■ **Your task**: Return the records word for word, from their start through the line containing "center [27, 166].", with both ends included.

■ **Data on locating visible targets**:
(begin)

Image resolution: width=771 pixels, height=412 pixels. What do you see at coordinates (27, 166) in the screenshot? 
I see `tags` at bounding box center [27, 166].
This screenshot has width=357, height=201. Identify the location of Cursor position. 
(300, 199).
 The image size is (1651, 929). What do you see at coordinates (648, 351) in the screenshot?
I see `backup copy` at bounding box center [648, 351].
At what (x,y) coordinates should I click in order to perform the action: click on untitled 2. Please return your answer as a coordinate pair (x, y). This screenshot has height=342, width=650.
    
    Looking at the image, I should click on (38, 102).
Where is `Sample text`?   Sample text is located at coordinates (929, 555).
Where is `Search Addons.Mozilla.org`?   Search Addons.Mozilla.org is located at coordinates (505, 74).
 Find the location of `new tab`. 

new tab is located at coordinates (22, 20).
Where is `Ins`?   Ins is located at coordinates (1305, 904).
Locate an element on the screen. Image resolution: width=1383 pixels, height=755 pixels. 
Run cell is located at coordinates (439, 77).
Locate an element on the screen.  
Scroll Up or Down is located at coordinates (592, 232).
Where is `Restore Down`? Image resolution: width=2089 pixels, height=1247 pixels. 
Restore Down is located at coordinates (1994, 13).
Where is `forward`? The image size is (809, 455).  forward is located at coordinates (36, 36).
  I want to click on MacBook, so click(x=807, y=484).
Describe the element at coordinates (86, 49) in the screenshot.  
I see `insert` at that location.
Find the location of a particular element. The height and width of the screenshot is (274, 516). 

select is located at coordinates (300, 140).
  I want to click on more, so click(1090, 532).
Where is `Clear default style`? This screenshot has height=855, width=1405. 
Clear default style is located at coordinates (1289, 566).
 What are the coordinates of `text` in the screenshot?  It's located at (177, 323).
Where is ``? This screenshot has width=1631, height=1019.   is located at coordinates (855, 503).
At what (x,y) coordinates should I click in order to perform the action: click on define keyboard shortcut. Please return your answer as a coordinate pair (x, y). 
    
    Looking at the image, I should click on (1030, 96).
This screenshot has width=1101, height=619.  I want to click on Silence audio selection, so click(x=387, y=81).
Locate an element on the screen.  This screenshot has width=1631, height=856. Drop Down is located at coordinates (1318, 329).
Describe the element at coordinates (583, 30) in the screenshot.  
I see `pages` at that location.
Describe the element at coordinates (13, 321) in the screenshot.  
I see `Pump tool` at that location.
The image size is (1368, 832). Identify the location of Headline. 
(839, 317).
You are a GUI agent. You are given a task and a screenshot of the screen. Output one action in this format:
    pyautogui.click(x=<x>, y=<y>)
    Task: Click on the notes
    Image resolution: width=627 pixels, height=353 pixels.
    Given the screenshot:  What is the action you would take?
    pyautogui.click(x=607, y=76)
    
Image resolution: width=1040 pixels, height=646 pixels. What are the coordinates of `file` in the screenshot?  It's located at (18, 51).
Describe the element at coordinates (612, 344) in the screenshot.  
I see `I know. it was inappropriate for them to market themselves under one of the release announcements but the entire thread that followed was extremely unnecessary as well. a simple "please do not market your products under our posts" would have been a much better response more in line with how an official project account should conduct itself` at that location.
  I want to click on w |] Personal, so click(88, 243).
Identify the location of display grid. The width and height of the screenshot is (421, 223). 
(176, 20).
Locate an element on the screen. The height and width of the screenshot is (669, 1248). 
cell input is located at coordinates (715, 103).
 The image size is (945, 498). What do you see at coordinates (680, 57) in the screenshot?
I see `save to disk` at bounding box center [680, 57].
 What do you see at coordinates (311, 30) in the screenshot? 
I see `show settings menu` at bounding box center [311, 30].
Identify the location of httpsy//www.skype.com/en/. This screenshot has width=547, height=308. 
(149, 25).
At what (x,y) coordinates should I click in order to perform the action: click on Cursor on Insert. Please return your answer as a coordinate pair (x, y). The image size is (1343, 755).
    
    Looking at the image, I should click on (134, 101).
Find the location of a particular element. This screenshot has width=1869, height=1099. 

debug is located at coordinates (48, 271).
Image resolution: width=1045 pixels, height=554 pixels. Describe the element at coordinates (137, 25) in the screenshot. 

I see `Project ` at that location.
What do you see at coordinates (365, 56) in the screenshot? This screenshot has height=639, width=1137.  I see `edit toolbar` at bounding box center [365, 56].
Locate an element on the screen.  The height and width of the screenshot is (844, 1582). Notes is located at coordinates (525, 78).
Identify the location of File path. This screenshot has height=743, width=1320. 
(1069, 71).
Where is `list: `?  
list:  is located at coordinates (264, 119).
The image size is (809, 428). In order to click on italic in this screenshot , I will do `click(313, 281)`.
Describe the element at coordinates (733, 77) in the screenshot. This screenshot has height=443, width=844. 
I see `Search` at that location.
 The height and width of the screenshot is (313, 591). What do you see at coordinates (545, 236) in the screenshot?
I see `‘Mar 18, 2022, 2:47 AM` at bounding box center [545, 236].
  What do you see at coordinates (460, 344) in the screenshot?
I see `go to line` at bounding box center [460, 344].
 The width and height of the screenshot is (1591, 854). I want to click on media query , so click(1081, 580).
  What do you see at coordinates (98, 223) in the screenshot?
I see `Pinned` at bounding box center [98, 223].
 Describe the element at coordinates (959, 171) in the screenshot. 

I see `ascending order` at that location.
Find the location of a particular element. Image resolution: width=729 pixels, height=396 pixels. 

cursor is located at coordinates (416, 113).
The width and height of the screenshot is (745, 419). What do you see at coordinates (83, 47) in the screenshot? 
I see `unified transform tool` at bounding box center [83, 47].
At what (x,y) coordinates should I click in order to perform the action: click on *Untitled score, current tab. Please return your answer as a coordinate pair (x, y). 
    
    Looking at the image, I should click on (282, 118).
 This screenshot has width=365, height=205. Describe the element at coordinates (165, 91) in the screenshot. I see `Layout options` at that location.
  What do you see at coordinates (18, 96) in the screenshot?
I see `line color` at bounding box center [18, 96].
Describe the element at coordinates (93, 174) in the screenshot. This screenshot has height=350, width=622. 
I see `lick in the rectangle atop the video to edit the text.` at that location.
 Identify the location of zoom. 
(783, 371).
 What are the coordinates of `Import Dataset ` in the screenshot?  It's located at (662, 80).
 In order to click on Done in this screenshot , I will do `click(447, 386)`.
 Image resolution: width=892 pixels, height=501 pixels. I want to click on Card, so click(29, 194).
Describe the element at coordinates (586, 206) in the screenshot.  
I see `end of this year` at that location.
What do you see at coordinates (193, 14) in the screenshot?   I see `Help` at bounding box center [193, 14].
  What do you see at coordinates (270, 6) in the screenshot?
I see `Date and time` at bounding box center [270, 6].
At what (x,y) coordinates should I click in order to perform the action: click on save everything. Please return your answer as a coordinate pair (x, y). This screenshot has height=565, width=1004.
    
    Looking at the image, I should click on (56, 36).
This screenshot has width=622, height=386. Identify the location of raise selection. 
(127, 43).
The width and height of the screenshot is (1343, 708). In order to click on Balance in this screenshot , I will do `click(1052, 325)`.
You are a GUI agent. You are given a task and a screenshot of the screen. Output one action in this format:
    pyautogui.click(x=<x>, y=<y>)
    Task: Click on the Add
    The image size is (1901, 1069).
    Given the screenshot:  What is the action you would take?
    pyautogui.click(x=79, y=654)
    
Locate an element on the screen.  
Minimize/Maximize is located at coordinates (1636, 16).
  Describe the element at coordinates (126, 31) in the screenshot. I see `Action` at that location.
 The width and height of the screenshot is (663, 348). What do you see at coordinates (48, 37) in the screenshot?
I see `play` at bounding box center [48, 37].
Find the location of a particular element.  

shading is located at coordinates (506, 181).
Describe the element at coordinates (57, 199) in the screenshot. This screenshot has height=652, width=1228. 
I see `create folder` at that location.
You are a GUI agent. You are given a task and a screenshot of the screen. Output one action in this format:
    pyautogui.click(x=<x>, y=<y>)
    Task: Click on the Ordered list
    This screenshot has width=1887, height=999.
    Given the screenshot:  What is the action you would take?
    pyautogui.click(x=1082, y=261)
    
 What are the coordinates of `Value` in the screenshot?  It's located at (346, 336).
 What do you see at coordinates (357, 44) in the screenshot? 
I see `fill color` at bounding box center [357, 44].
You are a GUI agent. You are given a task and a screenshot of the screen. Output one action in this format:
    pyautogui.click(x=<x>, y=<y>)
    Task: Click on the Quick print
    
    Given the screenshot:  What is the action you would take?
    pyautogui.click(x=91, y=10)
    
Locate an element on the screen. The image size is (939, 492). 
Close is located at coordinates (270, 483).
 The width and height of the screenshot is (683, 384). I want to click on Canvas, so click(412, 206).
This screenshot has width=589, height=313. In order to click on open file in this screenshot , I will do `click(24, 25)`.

(end)

■ **Task solution**:
Image resolution: width=771 pixels, height=412 pixels. What do you see at coordinates (27, 166) in the screenshot? 
I see `tags` at bounding box center [27, 166].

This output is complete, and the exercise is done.